10. (50 points): Recursive Palindrome
Detector (SPIM). In this problem, use SPIM to write a recursive MIPS
function, palindrome-r. Pseudo-code for the function palindrome-r is
as follows:
palindrome-r(str1,str2)
string str1,str2;
{
string
res1;
boolean
res2;
if
(head(str2)==’NULL’) return(str1,TRUE);
else
{
(res1,res2)
= palindrome-r(str1,tail(str2));
res2 =
(res2 AND (head(res1)==head(str2)));
return(tail(res1),res2);
}
}
This function takes a null-terminated ASCII-encoded
string, “str” and checks if the string is a palindrome, i.e. if the string
reads the same backwards and forwards. Examples of palindromes include the
strings: “x”, “madam”, and “wow”. Sentences can also be palindromes, for
example “avid diva”. Spaces are treated just like any other character. Note
that the empty string “” is also a palindrome. See Patterson and Hennessy pages
142-144 for background on strings and characters.
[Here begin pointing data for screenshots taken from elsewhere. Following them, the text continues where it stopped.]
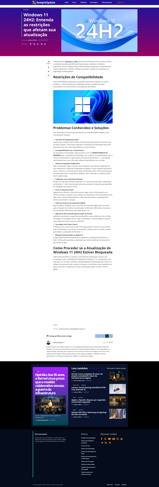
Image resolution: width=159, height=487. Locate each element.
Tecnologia (76, 385)
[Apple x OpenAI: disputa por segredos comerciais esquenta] (117, 401)
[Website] (107, 342)
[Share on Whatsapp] (37, 44)
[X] (105, 439)
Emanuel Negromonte (42, 420)
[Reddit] (121, 439)
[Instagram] (112, 342)
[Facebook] (109, 342)
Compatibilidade (74, 329)
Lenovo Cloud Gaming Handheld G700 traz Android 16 (88, 388)
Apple (74, 397)
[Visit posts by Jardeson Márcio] (48, 343)
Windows (26, 9)
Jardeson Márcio (32, 40)
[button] (118, 2)
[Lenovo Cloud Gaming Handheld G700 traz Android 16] (117, 389)
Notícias (83, 385)
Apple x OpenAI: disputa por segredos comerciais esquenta (88, 401)
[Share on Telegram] (41, 44)
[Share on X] (34, 44)
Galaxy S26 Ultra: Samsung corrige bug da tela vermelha (88, 413)
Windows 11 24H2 (71, 61)
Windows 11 (82, 329)
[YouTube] (109, 439)
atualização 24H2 (63, 329)
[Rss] (105, 443)
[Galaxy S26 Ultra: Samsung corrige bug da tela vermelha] (117, 414)
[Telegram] (102, 443)
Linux (38, 371)
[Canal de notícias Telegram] (109, 443)
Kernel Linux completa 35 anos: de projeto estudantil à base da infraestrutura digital (87, 376)
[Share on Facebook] (30, 44)
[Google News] (113, 439)
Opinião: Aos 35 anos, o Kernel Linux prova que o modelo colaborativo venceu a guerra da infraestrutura (50, 383)
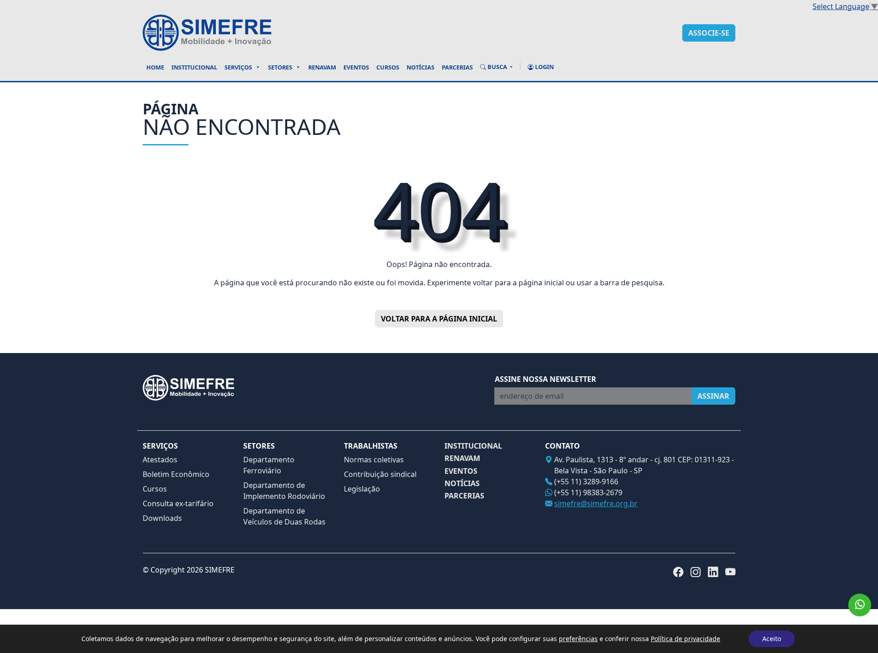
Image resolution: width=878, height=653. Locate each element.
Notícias (420, 67)
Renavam (322, 67)
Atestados (160, 460)
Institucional (194, 67)
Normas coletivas (374, 460)
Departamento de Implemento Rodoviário (284, 490)
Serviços (238, 67)
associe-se (708, 33)
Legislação (362, 489)
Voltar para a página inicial (439, 319)
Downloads (162, 518)
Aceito (771, 638)
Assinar (713, 396)
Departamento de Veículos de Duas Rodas (284, 516)
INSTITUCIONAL (473, 446)
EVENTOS (460, 471)
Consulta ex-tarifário (178, 503)
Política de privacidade (685, 638)
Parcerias (457, 67)
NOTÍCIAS (462, 483)
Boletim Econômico (176, 474)
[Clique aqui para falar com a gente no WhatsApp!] (859, 605)
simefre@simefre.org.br (595, 503)
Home (155, 67)
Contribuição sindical (380, 474)
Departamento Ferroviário (268, 465)
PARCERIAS (464, 496)
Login (544, 67)
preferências (578, 639)
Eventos (356, 67)
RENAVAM (462, 458)
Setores (280, 67)
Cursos (387, 67)
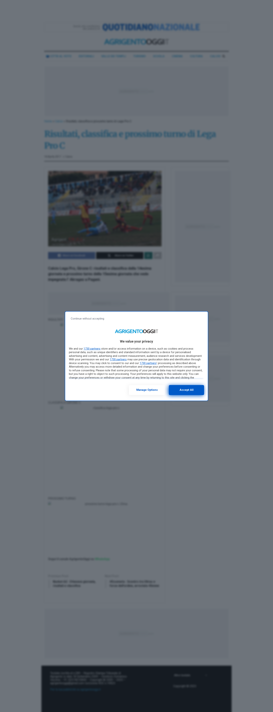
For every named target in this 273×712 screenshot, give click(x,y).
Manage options (147, 390)
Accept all (187, 390)
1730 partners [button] (92, 348)
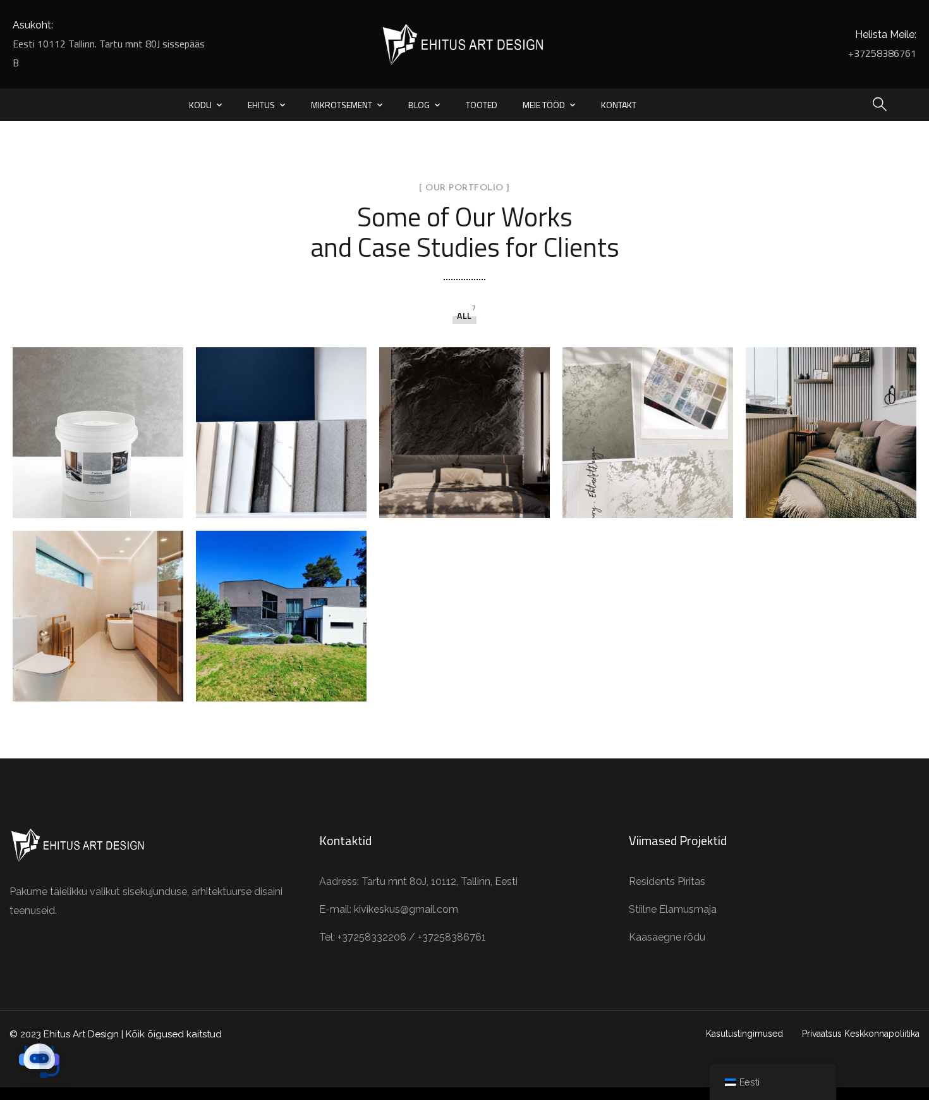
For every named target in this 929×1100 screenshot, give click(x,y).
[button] (39, 1061)
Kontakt (618, 104)
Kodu (200, 104)
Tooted (481, 104)
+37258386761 (882, 53)
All (464, 315)
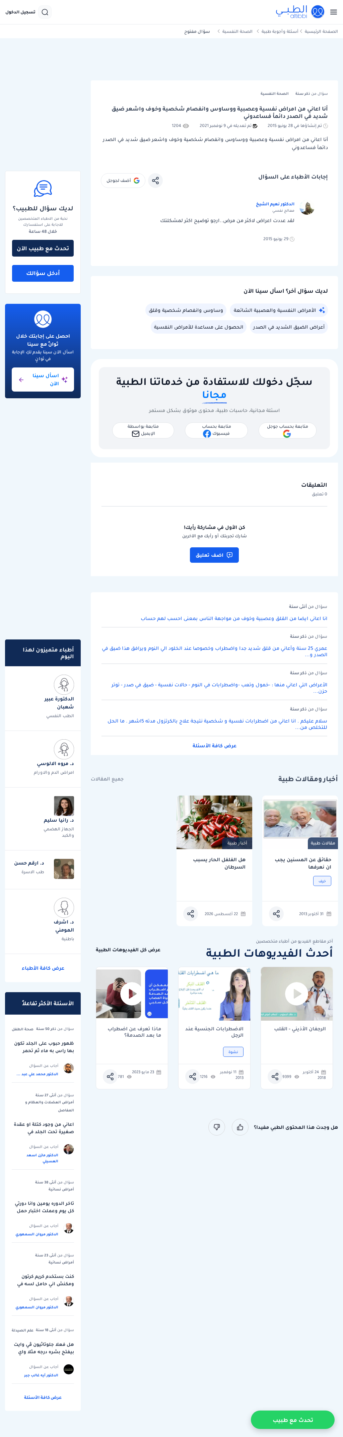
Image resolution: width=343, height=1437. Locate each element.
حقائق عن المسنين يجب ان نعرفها (303, 863)
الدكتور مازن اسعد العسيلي (42, 1158)
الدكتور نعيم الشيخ (275, 203)
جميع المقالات (107, 779)
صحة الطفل (22, 1029)
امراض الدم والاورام (54, 772)
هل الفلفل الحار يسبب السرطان (219, 863)
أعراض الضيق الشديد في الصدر (289, 327)
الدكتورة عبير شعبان (59, 703)
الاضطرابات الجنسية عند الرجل (214, 1032)
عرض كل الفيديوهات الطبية (128, 950)
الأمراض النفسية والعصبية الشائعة (275, 310)
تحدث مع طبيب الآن (43, 248)
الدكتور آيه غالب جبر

The function has the nice property that it checks if the
string is a palindrome in-place: no additional buffers or arrays are needed.
The function handles both odd-length and even-length strings correctly as well
as the empty string.
There are a few important observations about this
function. First, the function is called with two arguments: “str1” and “str2”.
However, for your top-level call to palindrome-r (i.e. from main())
these two arguments are identical. For example, to check if string abcx
is a palindrome, you would simply call:
palindrome-r(abcx,abcx);
Second, the pseudo-code includes the notation: tail
and head. These are simply string operations, used to break up a string
into parts. For example, if str=”abc”, then tail(“abc”)=”bc”. So tail
is shorthand to indicate the remainder of the string, starting with the second
character. Similarly, head(“abc”)=’a’. In other words, head
indicates the first character in the string. Note that tail
returns a string (which is being shown here in double-quotes) while head
returns a single character (which we show written in single quotes). In other
words, head does not give a null-terminated string, just a single byte to
represent the one single character. Important: do not implement head and
tail as separate functions. They are simply notations for basic string
operations; translate them directly into the corresponding MIPS assembly
instructions.
Third, note that the function has 2 return values, so you
have to return these in registers $v0 and $v1 respectively. Thus the shorthand:
(res1,res2) =
palindrome-r(str1,str2)
simply means that the function palindrome-r returns
2 values, the 1st return value is res1 and the 2nd return
value is res2. Note that the 1st result is a string; the second
result is TRUE or FALSE, indicating if the original string is an palindrome.
You should encode TRUE by the integer 1 and FALSE by the integer 0 (i.e. as
32-bit words).
As in some of the HW#2 problems, assume that “str1” and
“str2” are valid ASCII-encoded null-terminated strings and that they are given
as pointers to the memory location at the start of each string. Write a MIPS
assembly version of the palindrome-r function as a procedure. You should
also write a main routine which calls palindrome-r. Your main
routine should call it at least 4 times with different test cases by using the
$a0-$a3 registers (it should work for any string, in principle). Be sure to use
the caller-callee conventions as outlined previously and in class. Put comments
in your program to make it easy to read and understand.
Use the SPIM simulator to test our your code and to make
it output results on the console. Use syscalls as in the example code on
the class web page and the SPIM documentation to output results on the console.
SPIM is available and
documentation can be downloaded from: http://www.cs.columbia.edu/~jebara/3824.
Only hand in your assembly code for this question, either hand-written or as a
print-out (do not print out the console or SPIM status windows).